<-References Go to ToC Reference Model ->
Introduction | Human-CAV Interaction | Environment Sensing Subsystem | Autonomous Motion Subsystem | Motion Actuation Subsystem |
1 Introduction
The Connected Autonomous Vehicle (CAV) specified by CAV-TEC is a system able to instruct a vehicle with at least three wheels to reach a Destination from a current Pose at the request of a human or a process respecting the local traffic law, exploiting information that is captured and processed by the CAV and communicated by other CAVs. Figure 1 represents an example of the type of environment that a CAV is requested to traverse and Figure 2 depicts the four subsystems of which a CAV is composed, although this partitioning is not a functional requirement as components of a subsystem may be be located in another subsystem, provided the interfaces specified by CAV-TEC are preserved.
![]() |
![]() |
Figure 1 – An example of an environment traversed by a CAV |
Figure 2 – The subsystems of a CAV |
In Figure 2, a human approaches a CAV and requests the Human-CAV Interaction Subsystem (HCI) to be taken to a destination using a combination of four media – Text, Speech, Face, and Gesture. Alternatively, a remote process may make a similar request to the CAV.
Either request is passed to the Autonomous Motion Subsystem (AMS), which requests the Environment Sensing Subsystem (ESS) to provide the current CAV Pose.
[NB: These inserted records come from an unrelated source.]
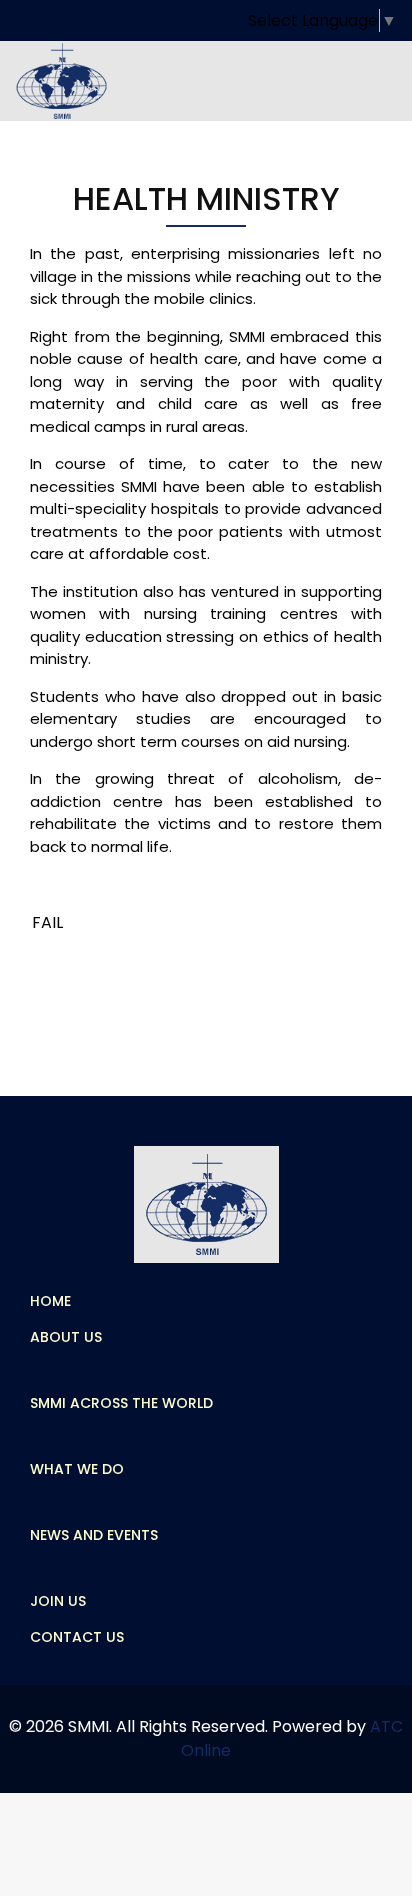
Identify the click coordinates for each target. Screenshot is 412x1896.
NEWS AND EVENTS (94, 1535)
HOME (50, 1301)
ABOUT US (66, 1337)
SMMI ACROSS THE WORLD (121, 1403)
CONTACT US (77, 1637)
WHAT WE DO (77, 1469)
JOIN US (58, 1601)
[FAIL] (47, 923)
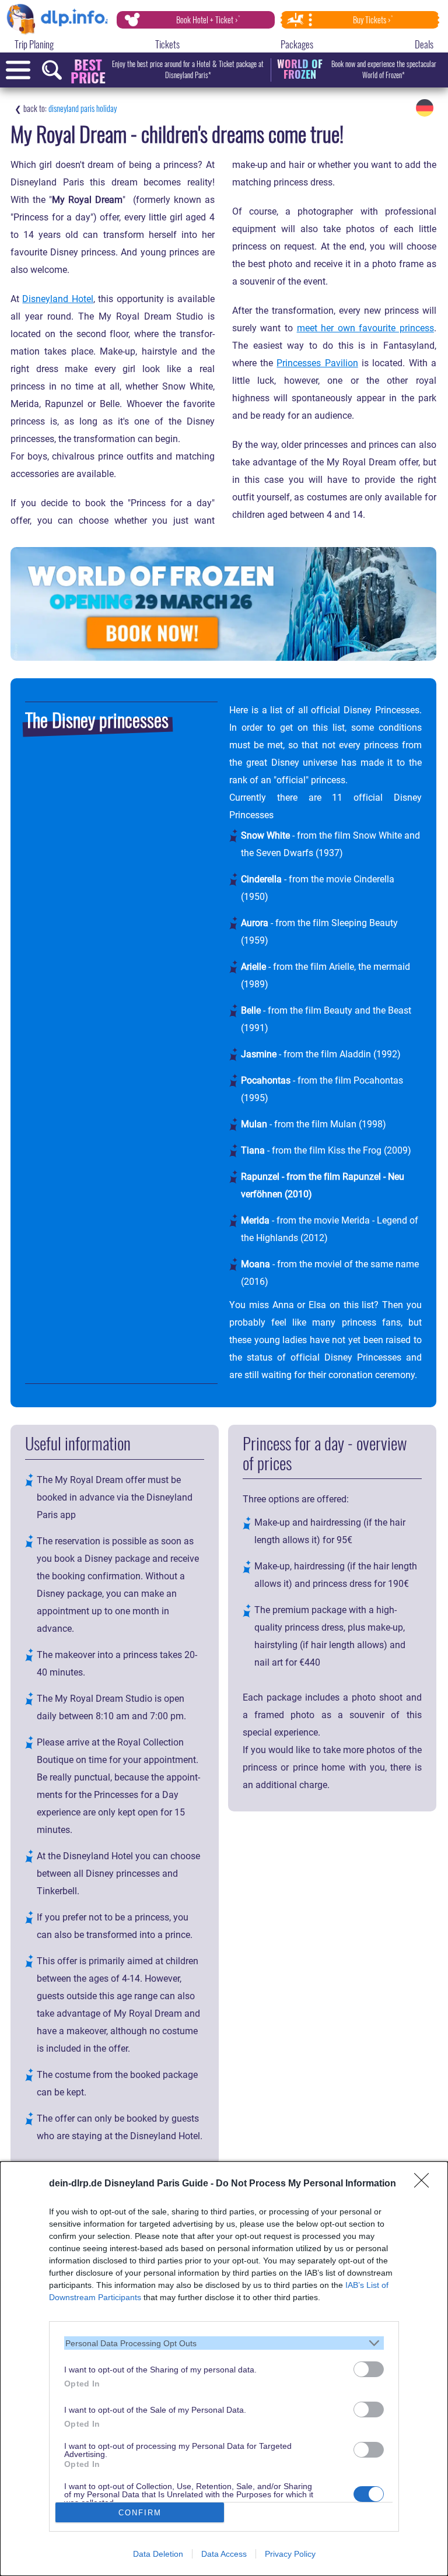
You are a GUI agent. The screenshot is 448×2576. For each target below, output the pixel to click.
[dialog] (224, 2368)
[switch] (369, 2369)
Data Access (224, 2554)
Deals (424, 44)
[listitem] (224, 2343)
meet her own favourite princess (365, 328)
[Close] (425, 2184)
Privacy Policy (290, 2554)
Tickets (167, 44)
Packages (297, 44)
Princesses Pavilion (317, 363)
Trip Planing (34, 44)
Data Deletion (158, 2554)
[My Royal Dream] (424, 108)
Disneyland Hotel (57, 299)
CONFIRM (140, 2512)
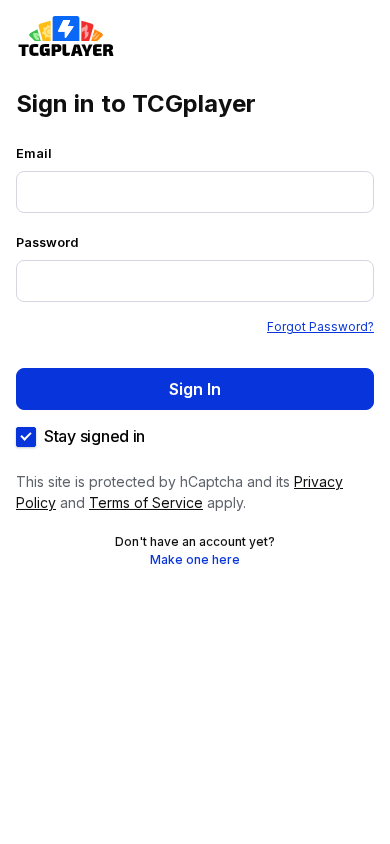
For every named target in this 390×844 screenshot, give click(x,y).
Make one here (195, 559)
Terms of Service (146, 502)
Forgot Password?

With this information from ESS (current Pose), the Destination, and access to Offline Maps, the AMS can propose one or more Routes, one of which the human or process can select.
With the human aboard, the AMS continues to receive environment information from the ESS – possibly complemented with information received from other CAVs in range – and instructs the Motion Actuation Subsystem to make appropriate motions.
2 Human-CAV Interaction
The operation of the HCI in its interaction with humans is best explained using the CAV-HCI Reference Model of Figure 3.
Figure 3 – Reference Model of CAV-HCI
The Audio-Visual Scene Description (AVS) monitors the environment and produces Audio-Visual Scene Descriptors from which it extracts Speech Scene Descriptors and from these, Speech Objects corresponding to any speaking humans in the environment surrounding the CAV. Visual Scene Descriptors may also be extracted in the form of Face and Body Descriptors of all humans present.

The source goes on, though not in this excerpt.